-- Data records --
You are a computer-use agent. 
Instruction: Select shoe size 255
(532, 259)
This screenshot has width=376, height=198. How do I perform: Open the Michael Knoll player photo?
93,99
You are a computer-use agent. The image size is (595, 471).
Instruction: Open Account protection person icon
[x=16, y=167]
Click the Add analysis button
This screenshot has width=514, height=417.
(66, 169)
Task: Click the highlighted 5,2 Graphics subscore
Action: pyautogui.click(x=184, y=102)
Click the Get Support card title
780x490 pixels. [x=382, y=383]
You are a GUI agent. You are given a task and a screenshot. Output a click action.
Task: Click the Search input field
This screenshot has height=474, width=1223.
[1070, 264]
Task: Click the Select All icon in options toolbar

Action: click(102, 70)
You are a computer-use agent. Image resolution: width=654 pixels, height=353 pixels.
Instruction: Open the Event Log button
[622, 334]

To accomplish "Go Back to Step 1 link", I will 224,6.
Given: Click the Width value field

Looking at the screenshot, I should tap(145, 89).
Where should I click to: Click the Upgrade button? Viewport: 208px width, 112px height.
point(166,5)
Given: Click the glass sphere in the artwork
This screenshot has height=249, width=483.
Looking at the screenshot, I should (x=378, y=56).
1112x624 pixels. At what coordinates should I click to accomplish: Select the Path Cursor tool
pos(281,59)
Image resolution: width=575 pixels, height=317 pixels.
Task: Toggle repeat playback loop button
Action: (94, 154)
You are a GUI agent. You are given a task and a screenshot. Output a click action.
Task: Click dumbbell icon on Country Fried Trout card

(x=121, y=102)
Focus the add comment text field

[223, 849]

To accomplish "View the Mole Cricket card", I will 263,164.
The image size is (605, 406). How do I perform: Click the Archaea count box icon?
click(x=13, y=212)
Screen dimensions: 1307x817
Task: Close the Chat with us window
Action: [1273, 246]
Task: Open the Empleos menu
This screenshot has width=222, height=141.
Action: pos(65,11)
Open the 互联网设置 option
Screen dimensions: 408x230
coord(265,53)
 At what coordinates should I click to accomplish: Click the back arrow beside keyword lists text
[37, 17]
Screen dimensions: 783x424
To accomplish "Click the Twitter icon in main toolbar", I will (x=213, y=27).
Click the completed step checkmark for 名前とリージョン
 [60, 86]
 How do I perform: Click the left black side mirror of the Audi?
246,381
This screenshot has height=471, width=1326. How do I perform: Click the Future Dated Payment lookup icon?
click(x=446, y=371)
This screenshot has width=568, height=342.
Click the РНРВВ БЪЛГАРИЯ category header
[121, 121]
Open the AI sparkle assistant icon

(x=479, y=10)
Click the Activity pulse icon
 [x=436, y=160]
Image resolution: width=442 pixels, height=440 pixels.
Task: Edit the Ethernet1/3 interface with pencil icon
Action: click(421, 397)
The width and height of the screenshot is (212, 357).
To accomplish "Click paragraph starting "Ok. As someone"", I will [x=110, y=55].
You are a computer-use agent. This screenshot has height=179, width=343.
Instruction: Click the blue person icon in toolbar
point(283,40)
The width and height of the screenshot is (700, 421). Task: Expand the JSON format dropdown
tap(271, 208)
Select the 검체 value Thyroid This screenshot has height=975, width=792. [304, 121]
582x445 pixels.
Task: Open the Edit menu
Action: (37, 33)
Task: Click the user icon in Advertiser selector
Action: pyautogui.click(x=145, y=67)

-- Aim of the exercise --
Reply with every line of the material above, unaltered.

-- Expected output --
You are a computer-use agent. 
Instruction: Select shoe size 255
(532, 259)
This screenshot has width=376, height=198. How do I perform: Open the Michael Knoll player photo?
93,99
You are a computer-use agent. The image size is (595, 471).
Instruction: Open Account protection person icon
[x=16, y=167]
Click the Add analysis button
This screenshot has width=514, height=417.
(66, 169)
Task: Click the highlighted 5,2 Graphics subscore
Action: pyautogui.click(x=184, y=102)
Click the Get Support card title
780x490 pixels. [x=382, y=383]
You are a GUI agent. You are given a task and a screenshot. Output a click action.
Task: Click the Search input field
This screenshot has height=474, width=1223.
[1070, 264]
Task: Click the Select All icon in options toolbar

Action: click(102, 70)
You are a computer-use agent. Image resolution: width=654 pixels, height=353 pixels.
Instruction: Open the Event Log button
[622, 334]

To accomplish "Go Back to Step 1 link", I will 224,6.
Given: Click the Width value field

Looking at the screenshot, I should tap(145, 89).
Where should I click to: Click the Upgrade button? Viewport: 208px width, 112px height.
point(166,5)
Given: Click the glass sphere in the artwork
This screenshot has height=249, width=483.
Looking at the screenshot, I should (x=378, y=56).
1112x624 pixels. At what coordinates should I click to accomplish: Select the Path Cursor tool
pos(281,59)
Image resolution: width=575 pixels, height=317 pixels.
Task: Toggle repeat playback loop button
Action: (94, 154)
You are a GUI agent. You are given a task and a screenshot. Output a click action.
Task: Click dumbbell icon on Country Fried Trout card

(x=121, y=102)
Focus the add comment text field

[223, 849]

To accomplish "View the Mole Cricket card", I will 263,164.
The image size is (605, 406). How do I perform: Click the Archaea count box icon?
click(x=13, y=212)
Screen dimensions: 1307x817
Task: Close the Chat with us window
Action: [1273, 246]
Task: Open the Empleos menu
This screenshot has width=222, height=141.
Action: pos(65,11)
Open the 互联网设置 option
Screen dimensions: 408x230
coord(265,53)
 At what coordinates should I click to accomplish: Click the back arrow beside keyword lists text
[37, 17]
Screen dimensions: 783x424
To accomplish "Click the Twitter icon in main toolbar", I will (x=213, y=27).
Click the completed step checkmark for 名前とリージョン
 [60, 86]
 How do I perform: Click the left black side mirror of the Audi?
246,381
This screenshot has height=471, width=1326. How do I perform: Click the Future Dated Payment lookup icon?
click(x=446, y=371)
This screenshot has width=568, height=342.
Click the РНРВВ БЪЛГАРИЯ category header
[121, 121]
Open the AI sparkle assistant icon

(x=479, y=10)
Click the Activity pulse icon
 [x=436, y=160]
Image resolution: width=442 pixels, height=440 pixels.
Task: Edit the Ethernet1/3 interface with pencil icon
Action: click(421, 397)
The width and height of the screenshot is (212, 357).
To accomplish "Click paragraph starting "Ok. As someone"", I will [x=110, y=55].
You are a computer-use agent. This screenshot has height=179, width=343.
Instruction: Click the blue person icon in toolbar
point(283,40)
The width and height of the screenshot is (700, 421). Task: Expand the JSON format dropdown
tap(271, 208)
Select the 검체 value Thyroid This screenshot has height=975, width=792. [304, 121]
582x445 pixels.
Task: Open the Edit menu
Action: (37, 33)
Task: Click the user icon in Advertiser selector
Action: pyautogui.click(x=145, y=67)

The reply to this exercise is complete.